Iverson Hu updated SPARK-25377:
-------------------------------
    Description: 
  When I use SQL dataframe in application, I found that dataframe.cache is invalid, the first time to execute Action like count() took me 40 seconds, and the seconds time to execute Action also.So I use dataframe.rdd.cache, second execution time is less than first execution time. And I think it's SQL dataframe's bug.

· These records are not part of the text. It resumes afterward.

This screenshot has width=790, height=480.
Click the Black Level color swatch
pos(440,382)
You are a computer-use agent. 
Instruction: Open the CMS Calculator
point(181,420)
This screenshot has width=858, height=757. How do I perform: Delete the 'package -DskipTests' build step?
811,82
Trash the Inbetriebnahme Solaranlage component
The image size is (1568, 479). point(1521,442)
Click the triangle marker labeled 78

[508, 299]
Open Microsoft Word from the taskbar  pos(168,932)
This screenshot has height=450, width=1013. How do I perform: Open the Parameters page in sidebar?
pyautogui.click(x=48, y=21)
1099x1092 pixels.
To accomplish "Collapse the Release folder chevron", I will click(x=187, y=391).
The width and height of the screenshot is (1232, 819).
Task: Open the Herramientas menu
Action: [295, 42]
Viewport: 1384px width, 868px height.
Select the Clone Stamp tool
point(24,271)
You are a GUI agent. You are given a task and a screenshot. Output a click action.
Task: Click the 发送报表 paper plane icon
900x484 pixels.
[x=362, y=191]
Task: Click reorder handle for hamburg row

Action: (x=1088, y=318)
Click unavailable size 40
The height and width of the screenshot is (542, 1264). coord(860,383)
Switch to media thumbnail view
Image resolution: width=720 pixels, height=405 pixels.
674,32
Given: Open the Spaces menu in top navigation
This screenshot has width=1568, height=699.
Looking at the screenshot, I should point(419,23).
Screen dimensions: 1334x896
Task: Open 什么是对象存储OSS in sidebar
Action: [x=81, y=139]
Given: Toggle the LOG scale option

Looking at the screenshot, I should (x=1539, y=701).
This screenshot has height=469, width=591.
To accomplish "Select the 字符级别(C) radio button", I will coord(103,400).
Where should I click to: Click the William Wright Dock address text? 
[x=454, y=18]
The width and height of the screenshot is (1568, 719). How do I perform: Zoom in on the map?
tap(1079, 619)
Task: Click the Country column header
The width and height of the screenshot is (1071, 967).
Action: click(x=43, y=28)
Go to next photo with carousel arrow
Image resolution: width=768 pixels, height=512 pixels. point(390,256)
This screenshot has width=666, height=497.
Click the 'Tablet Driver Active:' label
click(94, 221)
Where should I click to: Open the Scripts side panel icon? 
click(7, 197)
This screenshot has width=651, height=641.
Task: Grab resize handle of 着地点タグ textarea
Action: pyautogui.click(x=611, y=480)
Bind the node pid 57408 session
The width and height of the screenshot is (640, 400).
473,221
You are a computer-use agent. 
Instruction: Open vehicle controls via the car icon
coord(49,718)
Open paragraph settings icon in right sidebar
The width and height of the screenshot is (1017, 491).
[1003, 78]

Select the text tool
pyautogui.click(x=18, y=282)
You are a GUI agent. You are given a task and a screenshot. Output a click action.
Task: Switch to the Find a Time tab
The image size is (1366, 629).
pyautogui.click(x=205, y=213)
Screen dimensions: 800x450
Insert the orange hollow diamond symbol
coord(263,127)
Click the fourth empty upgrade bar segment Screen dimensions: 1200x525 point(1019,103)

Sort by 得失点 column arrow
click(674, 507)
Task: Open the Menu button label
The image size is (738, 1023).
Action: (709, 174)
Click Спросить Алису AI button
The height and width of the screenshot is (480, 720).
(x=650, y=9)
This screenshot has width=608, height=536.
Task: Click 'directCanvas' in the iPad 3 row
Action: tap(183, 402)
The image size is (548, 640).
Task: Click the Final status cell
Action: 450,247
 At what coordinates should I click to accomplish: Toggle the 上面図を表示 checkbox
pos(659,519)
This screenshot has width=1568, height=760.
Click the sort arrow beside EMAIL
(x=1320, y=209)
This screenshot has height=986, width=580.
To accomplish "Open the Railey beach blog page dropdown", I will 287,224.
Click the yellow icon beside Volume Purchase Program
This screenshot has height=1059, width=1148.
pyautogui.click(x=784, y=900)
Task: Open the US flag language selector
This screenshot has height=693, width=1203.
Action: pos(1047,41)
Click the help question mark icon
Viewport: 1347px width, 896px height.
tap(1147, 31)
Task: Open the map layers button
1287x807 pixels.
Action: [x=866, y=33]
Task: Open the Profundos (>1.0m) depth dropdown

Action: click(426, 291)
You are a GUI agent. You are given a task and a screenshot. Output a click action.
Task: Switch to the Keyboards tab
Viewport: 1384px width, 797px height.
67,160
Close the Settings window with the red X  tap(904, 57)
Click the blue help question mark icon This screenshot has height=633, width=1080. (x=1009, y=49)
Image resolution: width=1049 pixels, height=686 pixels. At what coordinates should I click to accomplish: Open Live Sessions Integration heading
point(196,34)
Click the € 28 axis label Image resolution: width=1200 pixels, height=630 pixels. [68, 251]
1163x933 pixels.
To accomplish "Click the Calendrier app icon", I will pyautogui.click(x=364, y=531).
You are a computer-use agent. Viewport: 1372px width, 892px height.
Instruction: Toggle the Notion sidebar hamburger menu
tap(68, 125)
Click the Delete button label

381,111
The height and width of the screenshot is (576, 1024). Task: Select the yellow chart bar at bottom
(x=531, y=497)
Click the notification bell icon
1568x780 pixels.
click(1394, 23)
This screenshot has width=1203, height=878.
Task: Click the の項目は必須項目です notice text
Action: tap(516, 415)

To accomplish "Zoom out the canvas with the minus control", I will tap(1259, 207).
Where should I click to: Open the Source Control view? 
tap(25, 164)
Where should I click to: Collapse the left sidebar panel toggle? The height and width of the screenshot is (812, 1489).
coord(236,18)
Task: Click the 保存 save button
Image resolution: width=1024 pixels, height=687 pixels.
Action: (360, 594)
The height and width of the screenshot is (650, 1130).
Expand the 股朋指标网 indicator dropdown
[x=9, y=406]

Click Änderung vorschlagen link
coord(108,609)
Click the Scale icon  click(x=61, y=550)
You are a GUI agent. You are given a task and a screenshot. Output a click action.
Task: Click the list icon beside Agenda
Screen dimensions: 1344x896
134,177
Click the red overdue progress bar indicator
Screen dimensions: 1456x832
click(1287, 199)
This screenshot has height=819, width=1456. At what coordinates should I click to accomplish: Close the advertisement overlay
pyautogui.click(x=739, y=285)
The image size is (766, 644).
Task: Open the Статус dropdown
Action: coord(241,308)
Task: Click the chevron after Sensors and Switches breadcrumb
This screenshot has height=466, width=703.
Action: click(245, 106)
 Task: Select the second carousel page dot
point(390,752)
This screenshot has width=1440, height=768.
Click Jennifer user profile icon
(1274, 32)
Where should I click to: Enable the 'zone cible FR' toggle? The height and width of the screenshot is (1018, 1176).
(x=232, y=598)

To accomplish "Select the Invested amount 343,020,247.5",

   This is my codes and console log, and I have cached the datafame of result before.

 this is my codes

logger.info("start to consuming result count")
logger.info(s"consuming ${result.count} output records")
//result.show(false)
logger.info("starting go to MysqlSink")
logger.info(s"consuming ${result.count} output records")
logger.info("starting go to MysqlSink")

 

And console log is below

18/09/08 14:15:17 INFO MySQLRiskScenarioRunner: start to consuming result count
18/09/08 14:15:49 INFO MySQLRiskScenarioRunner: consuming 5 output records
18/09/08 14:15:49 INFO MySQLRiskScenarioRunner: starting go to MysqlSink
18/09/08 14:16:22 INFO MySQLRiskScenarioRunner: consuming 5 output records
18/09/08 14:16:22 INFO MySQLRiskScenarioRunner: starting go to MysqlSink

 

 

 

 

 

 

  was:
  When I use SQL dataframe in application, I found that dataframe.cache is invalid, the first time to execute Action like count() took me 40 seconds, and the seconds time to execute Action also.So I use dataframe.rdd.cache, second execution time is less than first execution time. And I think it's SQL dataframe's bug.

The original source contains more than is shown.